President Robert Mugabe’s Zanu-PF party and the opposition MDC have been unable to agree on a government despite signing a power-sharing deal last year.

They have been unable to agree on who should control key government posts.

Zimbabwe is in a state of economic and social collapse with nearly 3,000 deaths from a cholera epidemic.

There is scant hope that Monday’s regional summit will lead to the formation of a power-sharing government in Zimbabwe, says the BBC’s southern Africa correspondent Peter Biles, at the summit in South Africa’s capital, Pretoria.

It is the fourth such meeting since the inconclusive elections in March 2008.

‘Real acrimony’

A week ago, Robert Mugabe and Morgan Tsvangirai met in Harare, and failed to resolve their differences.

One analyst says those talks collapsed in “real acrimony”.

The main issue of contention is over who controls key ministries and other top public posts. President Mugabe has said he will not compromise any further.

If there is still no agreement on Monday, he may ask the Southern African Development Community (SADC) for the legitimacy to form a new government without the MDC opposition.

The MDC’s secretary general, Tendai Biti, said he did not expect the summit to resolve the impasse.

He told the BBC’s Network Africa that the MDC would continue using its own methods to weaken Mr Mugabe’s grip on power.

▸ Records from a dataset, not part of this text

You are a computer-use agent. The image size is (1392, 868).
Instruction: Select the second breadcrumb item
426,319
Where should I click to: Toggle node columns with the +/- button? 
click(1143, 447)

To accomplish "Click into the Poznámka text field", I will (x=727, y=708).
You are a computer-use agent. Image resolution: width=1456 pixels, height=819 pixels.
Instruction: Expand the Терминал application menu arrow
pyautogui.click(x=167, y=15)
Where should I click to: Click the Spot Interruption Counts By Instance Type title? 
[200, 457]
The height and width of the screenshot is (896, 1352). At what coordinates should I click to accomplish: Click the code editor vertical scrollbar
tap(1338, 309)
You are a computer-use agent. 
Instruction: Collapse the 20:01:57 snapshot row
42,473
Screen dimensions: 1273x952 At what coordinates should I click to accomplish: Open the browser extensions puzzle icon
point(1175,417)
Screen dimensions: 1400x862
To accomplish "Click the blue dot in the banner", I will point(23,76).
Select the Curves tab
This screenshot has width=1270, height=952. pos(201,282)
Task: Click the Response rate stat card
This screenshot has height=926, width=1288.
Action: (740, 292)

“The fact that he [Mr Mugabe] doesn’t control parliament now is a proof of the fact that the methods we have been using of slow, incremental change will work. But nobody is going to push us to take up arms, we are not going to do that.”

SADC – which has called this emergency summit – looks powerless and has shown no willingness to impose sanctions on Zimbabwe, says our correspondent.

South Africa’s foreign minister has said any solution lies solely in the hands of Robert Mugabe and his political rivals.